Pointing data for screenshots
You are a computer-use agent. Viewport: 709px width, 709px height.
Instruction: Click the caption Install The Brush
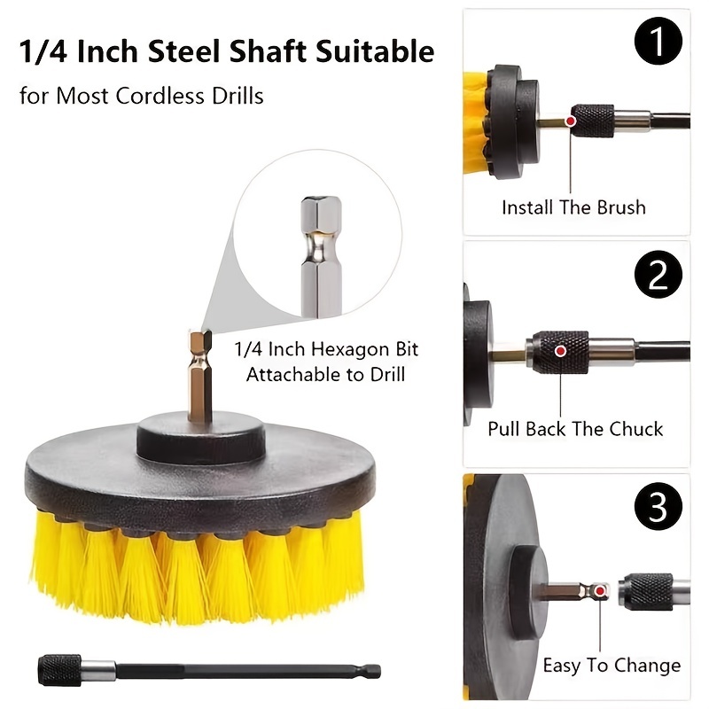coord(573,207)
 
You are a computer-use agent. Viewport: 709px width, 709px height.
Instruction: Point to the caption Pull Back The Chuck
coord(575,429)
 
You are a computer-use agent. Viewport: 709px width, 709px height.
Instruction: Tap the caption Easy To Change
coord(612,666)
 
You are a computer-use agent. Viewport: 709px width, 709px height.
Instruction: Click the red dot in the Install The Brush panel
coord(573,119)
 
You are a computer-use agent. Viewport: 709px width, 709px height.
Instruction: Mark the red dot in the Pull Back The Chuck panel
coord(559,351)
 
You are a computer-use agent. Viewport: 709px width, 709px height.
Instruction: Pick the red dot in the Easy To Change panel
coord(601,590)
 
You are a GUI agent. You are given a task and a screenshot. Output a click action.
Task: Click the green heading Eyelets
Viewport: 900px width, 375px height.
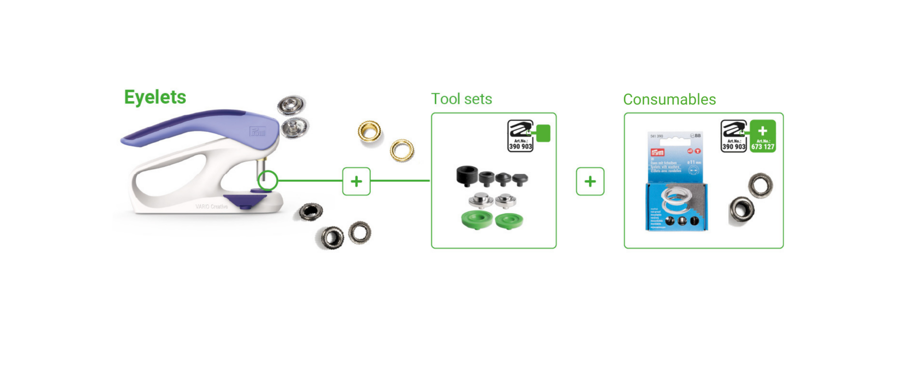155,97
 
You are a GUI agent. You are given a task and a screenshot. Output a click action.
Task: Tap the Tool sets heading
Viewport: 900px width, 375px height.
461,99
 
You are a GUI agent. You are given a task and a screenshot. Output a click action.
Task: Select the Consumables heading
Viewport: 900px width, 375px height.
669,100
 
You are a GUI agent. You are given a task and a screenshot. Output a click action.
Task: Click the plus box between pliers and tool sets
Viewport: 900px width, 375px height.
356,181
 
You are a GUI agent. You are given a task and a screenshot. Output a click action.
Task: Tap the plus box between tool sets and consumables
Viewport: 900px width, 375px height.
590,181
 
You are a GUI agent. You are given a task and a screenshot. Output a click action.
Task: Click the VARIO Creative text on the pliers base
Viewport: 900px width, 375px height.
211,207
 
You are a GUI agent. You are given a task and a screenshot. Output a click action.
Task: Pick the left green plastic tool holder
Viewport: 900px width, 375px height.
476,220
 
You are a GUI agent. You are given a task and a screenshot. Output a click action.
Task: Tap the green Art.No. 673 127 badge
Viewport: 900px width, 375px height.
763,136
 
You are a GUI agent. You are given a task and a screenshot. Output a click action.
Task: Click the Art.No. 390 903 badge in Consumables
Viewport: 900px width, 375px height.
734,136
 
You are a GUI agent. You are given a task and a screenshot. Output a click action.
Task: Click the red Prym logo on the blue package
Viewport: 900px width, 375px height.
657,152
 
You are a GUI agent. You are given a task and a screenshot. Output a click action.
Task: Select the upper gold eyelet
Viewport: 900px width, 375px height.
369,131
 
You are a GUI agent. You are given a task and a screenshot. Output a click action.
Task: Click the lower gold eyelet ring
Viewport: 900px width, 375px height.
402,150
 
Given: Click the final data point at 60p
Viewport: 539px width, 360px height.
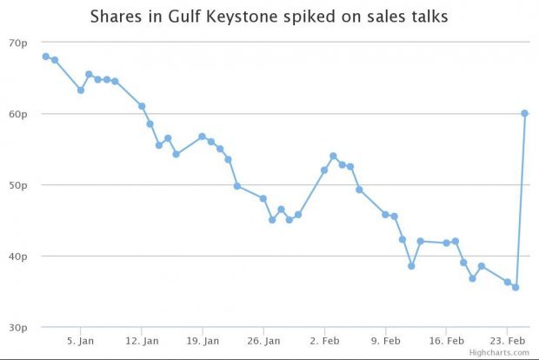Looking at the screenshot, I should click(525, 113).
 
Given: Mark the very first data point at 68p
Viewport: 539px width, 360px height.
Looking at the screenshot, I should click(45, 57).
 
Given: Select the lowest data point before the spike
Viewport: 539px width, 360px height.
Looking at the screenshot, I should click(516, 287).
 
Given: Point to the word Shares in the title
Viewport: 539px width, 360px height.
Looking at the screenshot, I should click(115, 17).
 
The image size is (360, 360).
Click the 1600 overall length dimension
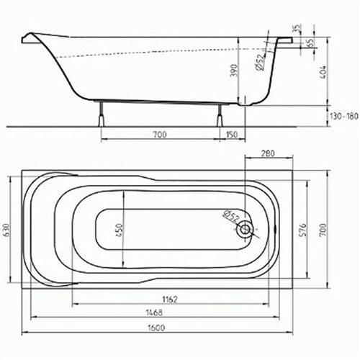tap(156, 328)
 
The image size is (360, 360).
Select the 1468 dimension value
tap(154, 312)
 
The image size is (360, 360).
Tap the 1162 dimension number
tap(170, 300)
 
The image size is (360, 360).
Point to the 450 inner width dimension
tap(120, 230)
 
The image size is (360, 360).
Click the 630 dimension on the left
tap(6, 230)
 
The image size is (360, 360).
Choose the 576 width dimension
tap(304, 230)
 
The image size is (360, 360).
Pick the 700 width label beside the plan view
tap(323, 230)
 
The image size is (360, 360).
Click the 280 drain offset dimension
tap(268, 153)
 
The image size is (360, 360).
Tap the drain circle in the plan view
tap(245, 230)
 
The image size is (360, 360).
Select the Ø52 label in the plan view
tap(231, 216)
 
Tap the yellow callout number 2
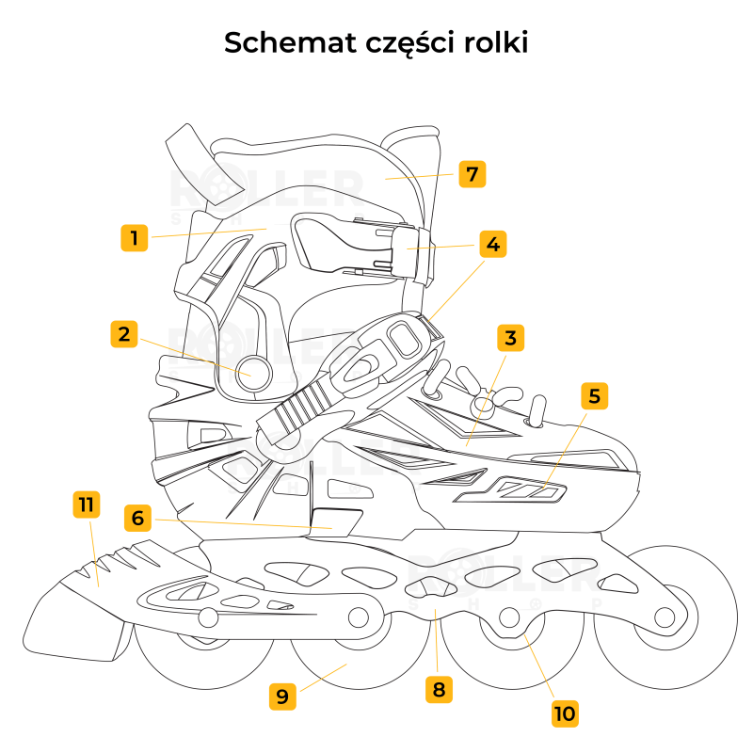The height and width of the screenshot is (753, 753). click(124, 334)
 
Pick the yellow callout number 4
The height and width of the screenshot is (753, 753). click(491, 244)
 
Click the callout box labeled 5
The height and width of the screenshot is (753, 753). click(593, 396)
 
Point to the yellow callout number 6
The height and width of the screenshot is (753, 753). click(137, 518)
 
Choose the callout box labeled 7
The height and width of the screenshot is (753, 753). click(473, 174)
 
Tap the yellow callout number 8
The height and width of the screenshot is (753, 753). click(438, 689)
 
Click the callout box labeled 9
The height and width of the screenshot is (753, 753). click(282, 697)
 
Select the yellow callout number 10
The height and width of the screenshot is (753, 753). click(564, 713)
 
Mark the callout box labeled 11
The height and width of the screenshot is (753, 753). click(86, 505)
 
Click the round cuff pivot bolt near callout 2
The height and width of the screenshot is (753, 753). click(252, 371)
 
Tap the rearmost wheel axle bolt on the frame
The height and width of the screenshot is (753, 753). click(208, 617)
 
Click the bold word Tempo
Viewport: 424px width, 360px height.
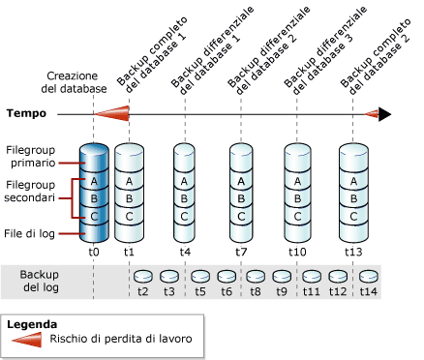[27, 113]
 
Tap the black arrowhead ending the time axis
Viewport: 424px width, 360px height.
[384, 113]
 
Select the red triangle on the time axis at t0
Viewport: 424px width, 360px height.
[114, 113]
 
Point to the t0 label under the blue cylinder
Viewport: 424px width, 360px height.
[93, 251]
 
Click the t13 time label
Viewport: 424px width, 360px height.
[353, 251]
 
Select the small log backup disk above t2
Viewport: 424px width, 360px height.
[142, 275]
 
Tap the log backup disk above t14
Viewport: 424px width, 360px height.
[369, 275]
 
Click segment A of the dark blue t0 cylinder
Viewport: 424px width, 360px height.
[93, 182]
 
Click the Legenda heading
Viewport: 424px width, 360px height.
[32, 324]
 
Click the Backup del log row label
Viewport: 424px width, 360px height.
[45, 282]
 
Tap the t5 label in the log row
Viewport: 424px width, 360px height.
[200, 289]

--

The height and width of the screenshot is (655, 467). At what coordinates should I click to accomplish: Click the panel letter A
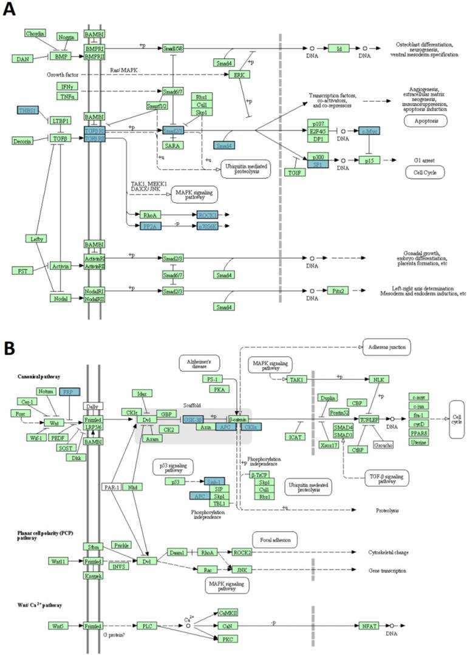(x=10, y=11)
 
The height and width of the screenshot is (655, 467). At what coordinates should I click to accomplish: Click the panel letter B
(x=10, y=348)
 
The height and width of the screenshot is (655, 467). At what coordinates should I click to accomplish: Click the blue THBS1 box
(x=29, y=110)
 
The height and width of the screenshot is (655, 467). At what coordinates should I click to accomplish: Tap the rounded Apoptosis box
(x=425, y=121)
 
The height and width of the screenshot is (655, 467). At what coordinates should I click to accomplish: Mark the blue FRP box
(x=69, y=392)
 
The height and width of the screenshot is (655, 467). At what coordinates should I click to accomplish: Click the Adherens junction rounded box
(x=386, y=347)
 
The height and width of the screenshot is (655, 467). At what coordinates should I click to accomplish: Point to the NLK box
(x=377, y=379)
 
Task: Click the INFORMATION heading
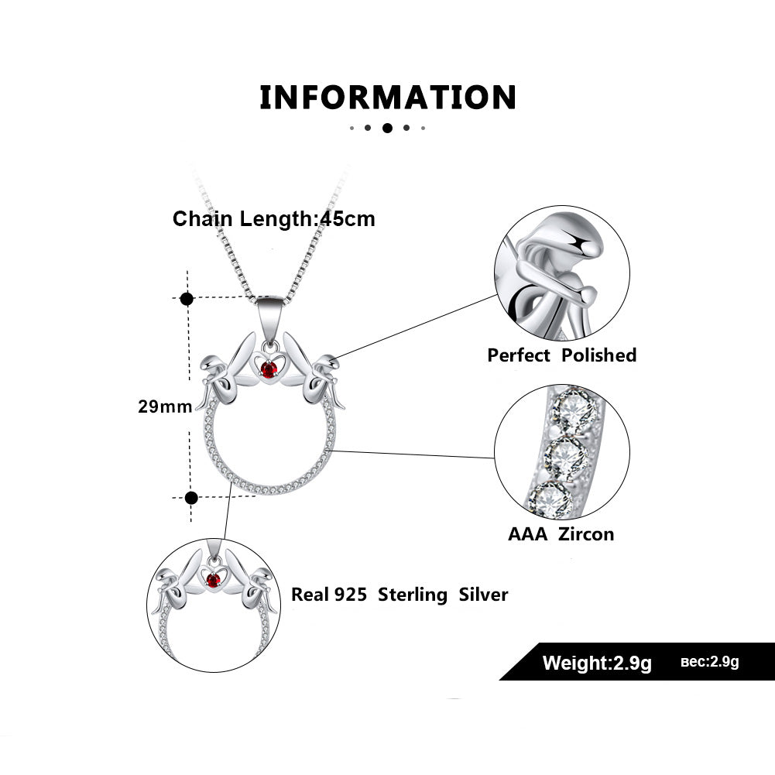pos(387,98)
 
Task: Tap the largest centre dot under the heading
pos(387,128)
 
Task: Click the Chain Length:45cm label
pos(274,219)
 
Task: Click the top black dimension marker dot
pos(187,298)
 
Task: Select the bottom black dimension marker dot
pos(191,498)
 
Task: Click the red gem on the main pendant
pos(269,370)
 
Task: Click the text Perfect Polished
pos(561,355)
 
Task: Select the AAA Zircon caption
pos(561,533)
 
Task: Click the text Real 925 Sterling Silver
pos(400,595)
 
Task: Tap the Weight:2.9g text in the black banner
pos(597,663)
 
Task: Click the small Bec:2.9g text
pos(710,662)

WHAT IS REQUIRED: Pull out every line of the listing that contains the word "Chuck". Matching is case-sensitive.

ANSWER FOR THIS EXERCISE:
Instruction: Point to the caption Pull Back The Chuck
Instruction: Mark the red dot in the Pull Back The Chuck panel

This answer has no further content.